Voici ce qu'il faut savoir sur la duration des obligations—c'est essentiellement la bombe à retardement cachée dans votre portefeuille que la plupart des gens ne comprennent pas avant qu'il ne soit trop tard. Le gouvernement autrichien en a fait l'expérience durement en 2020 lorsqu'il a émis des obligations du siècle à un coupon de seulement 0,85 %. Cela semblait intelligent à l'époque, avec des taux au plus bas, non ? Faux. Avance rapide jusqu'à aujourd'hui, avec des taux en hausse, et ces obligations se négocient à environ 30 % de leur valeur nominale. Ce n'est pas une erreur.

C'est la pure manifestation du risque de duration obligataire. Plus la maturité de votre obligation est longue, plus elle est détruite lorsque les taux bougent. Réfléchissez-y logiquement—si vous détenez une obligation payant 0,85 % mais que le marché offre maintenant 4 % ou plus sur les nouvelles émissions, qui achète la vôtre à son pair ? Vous la conservez jusqu'à l'échéance ou vous subissez une grosse décote. Même de petits mouvements de taux font fluctuer ces prix de manière importante.

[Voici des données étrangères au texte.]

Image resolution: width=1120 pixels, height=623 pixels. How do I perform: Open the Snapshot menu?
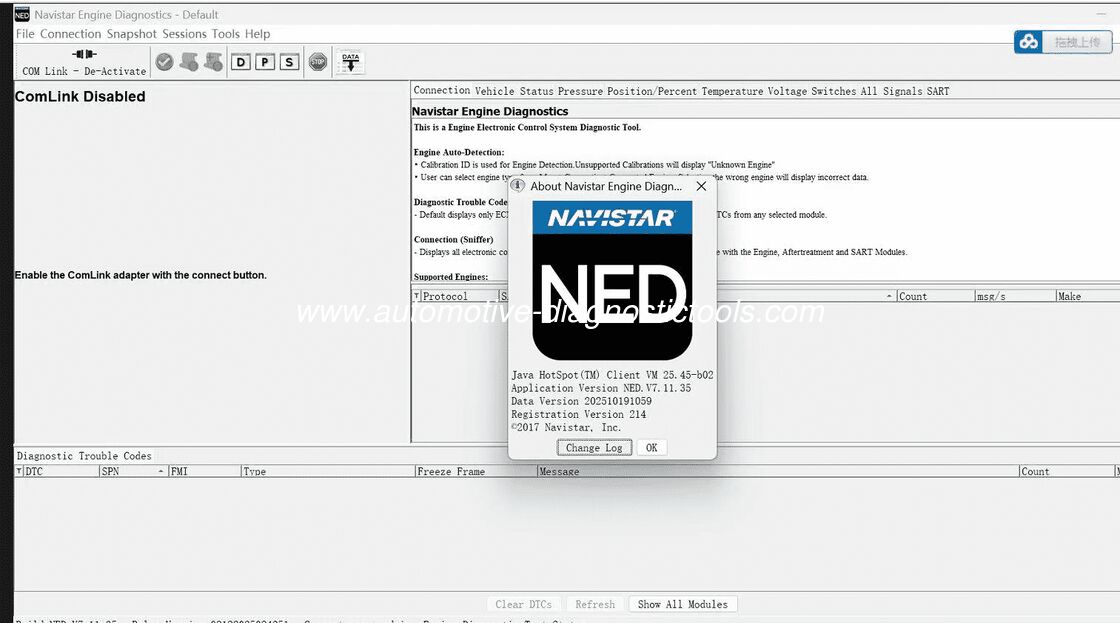[132, 34]
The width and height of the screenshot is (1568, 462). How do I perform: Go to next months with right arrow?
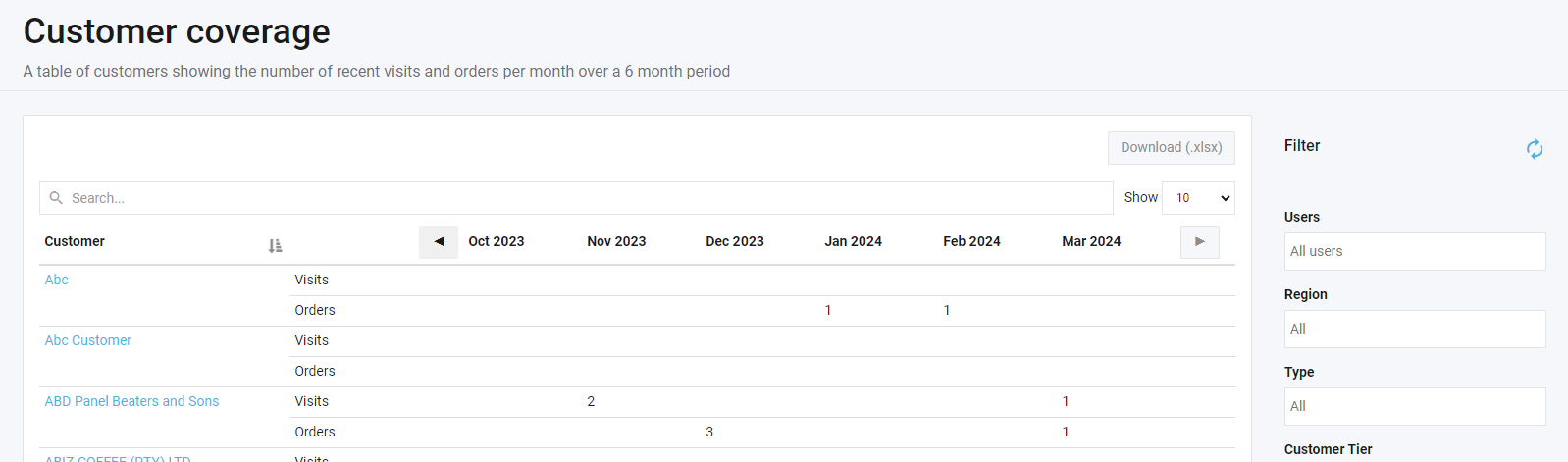tap(1199, 242)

Mais c'est là que ça devient intéressant. Les compagnies d'assurance et les fonds de pension continuent d'acheter ces obligations malgré les pertes comptables. Pourquoi ? Parce qu'ils ne jouent pas le même jeu que nous. Ils ont des passifs qui s'étendent sur des décennies—des pensionnés qui vivront 30, 40 ans, des sinistres d'assurance qui ne se matérialiseront que dans plusieurs générations. Ils ont donc besoin que la duration de leurs obligations corresponde pour verrouiller leurs rendements sur la durée de leurs passifs. Ce n'est pas de la spéculation pour eux, c'est de l'ingénierie de bilan.

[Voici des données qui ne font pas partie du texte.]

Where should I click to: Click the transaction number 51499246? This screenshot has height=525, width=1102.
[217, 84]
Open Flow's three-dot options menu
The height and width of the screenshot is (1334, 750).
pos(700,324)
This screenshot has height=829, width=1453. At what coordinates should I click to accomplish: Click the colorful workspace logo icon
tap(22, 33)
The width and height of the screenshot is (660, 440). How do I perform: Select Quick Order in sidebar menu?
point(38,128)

Les hedge funds, eux ? Ils sont là pour le trade. Ils parient que les rendements vont baisser même légèrement, ce qui ferait grimper en flèche ces obligations à longue duration. Un pur motif de profit.

Mais ce qui me préoccupe vraiment pour les investisseurs particuliers—et je veux dire vraiment—c'est de faire le calcul. Supposons que vous investissiez 100 000 yuans dans une obligation du Trésor à 30 ans. Lors d'une journée normale avec un mouvement de rendement de 0,08 %, vous risquez près de 1 500 yuans de pertes latentes rien qu'à cause de la volatilité quotidienne. Ce n'est que du bruit, certes. Mais si les rendements bondissent de 1 % à cause de préoccupations sur le déficit ou d'échecs d'enchères ? Votre capital est réduit d'environ 20 %. Vous prenez en gros une volatilité équivalente à celle des actions tout en recevant des rendements obligataires. C'est le pire des deux mondes.

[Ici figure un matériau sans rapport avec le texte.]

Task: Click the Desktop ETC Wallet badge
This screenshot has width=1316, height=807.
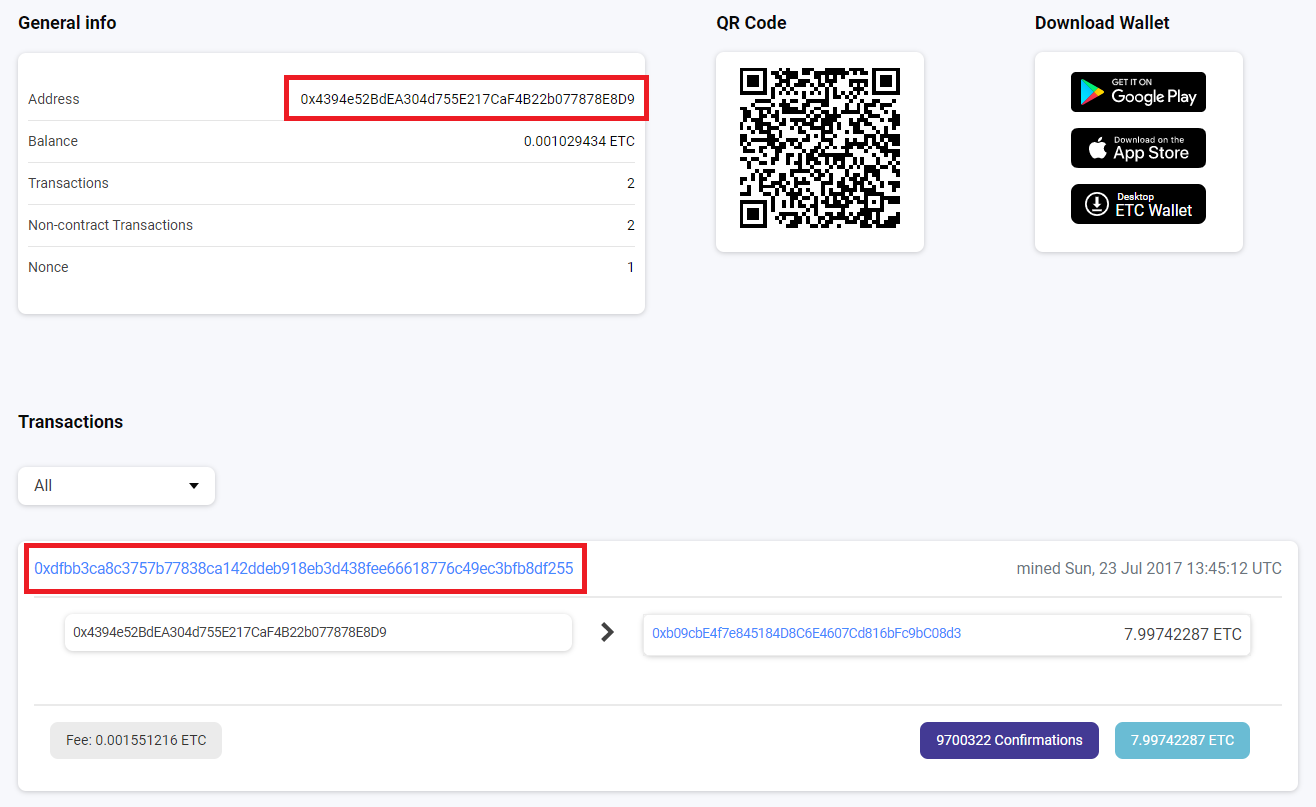Action: 1138,204
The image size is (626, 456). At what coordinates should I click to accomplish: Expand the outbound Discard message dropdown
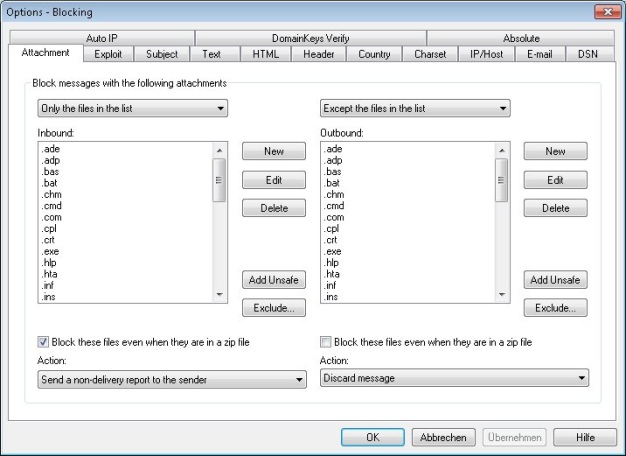coord(454,378)
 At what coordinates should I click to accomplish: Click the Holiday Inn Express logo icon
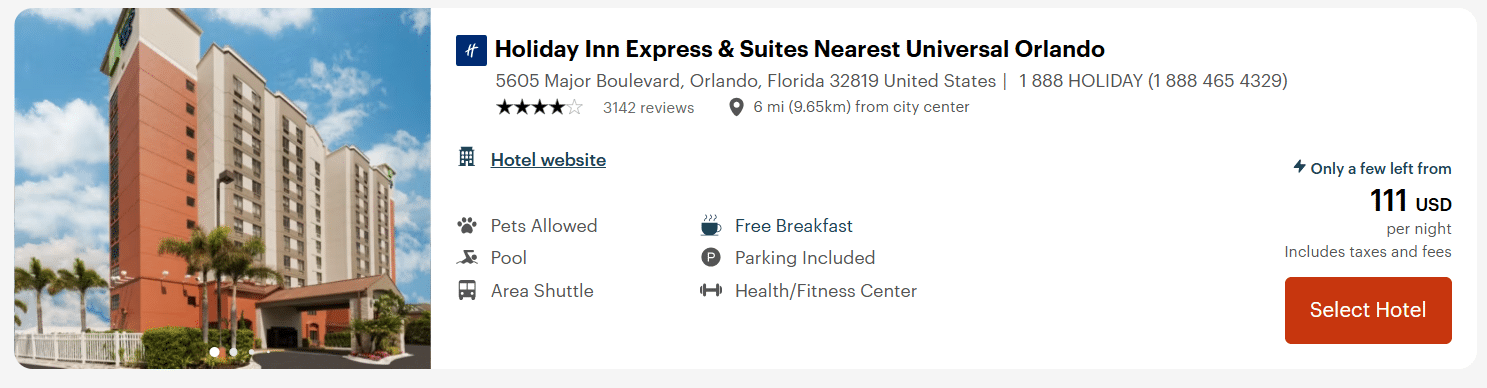click(x=471, y=50)
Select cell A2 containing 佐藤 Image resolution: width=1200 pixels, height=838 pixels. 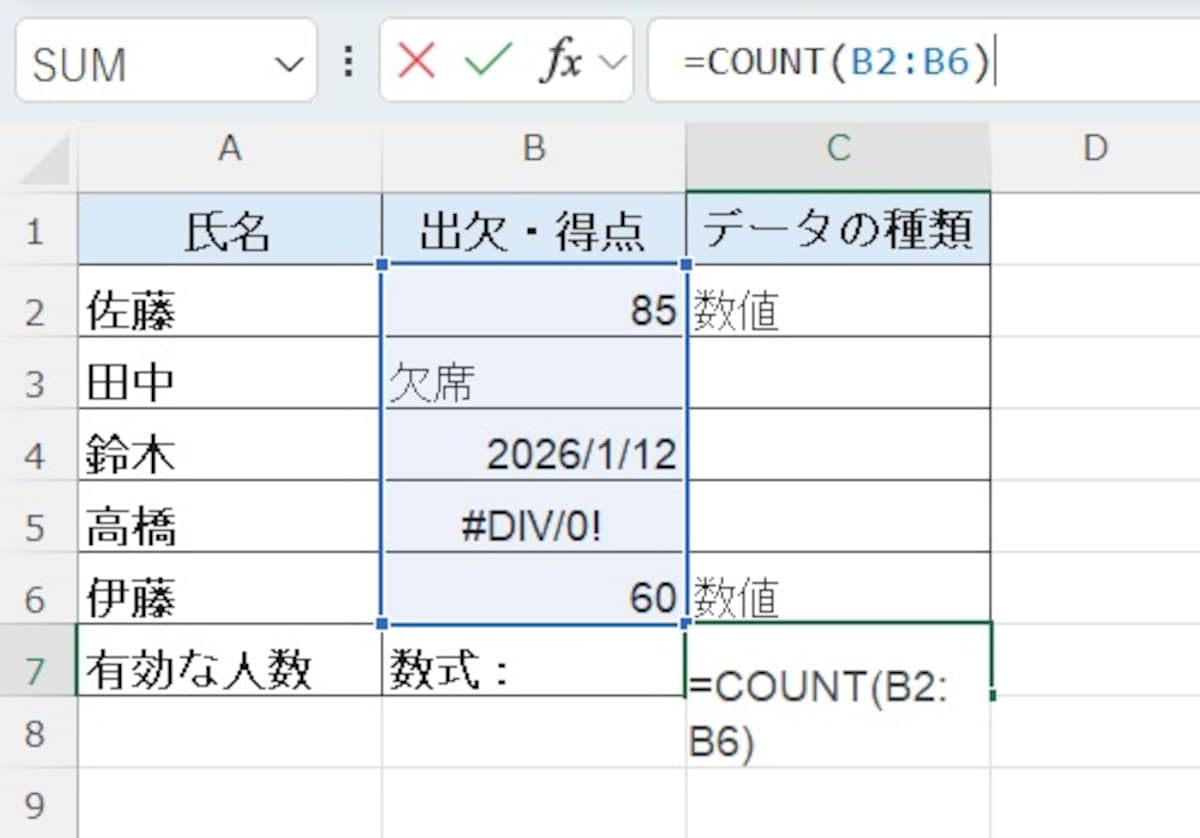point(230,303)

Le problème central, c'est ceci : les caractéristiques de la duration obligataire signifient que vous supportez un risque énorme sans le potentiel de gain associé. Pouvez-vous vraiment supporter cette volatilité ? Pouvez-vous rester calme en voyant 20 % de votre principal s'évaporer ? Je suis dans les marchés depuis longtemps et honnêtement, c'est brutal.

Pour revenir aux obligations du siècle en particulier—le véritable moteur de la demande, c'est la stratégie d'investissement axée sur les passifs des institutions. Elles ne cherchent pas à faire du profit sur le marché secondaire. Elles cherchent à couvrir leurs passifs. C'est un calcul complètement différent de ce que les investisseurs particuliers devraient faire. Les compagnies d'assurance et les fonds de pension n'ont pas le choix—ils ont besoin de ces maturités. Mais pour nous ? Ce n'est pas un raccourci pour bâtir de la richesse. C'est un champ de mines. La controverse autour de l'obligation du siècle de Google ne concerne pas vraiment Google—c'est un signal d'alarme que ces instruments ne sont pas conçus pour les acteurs particuliers.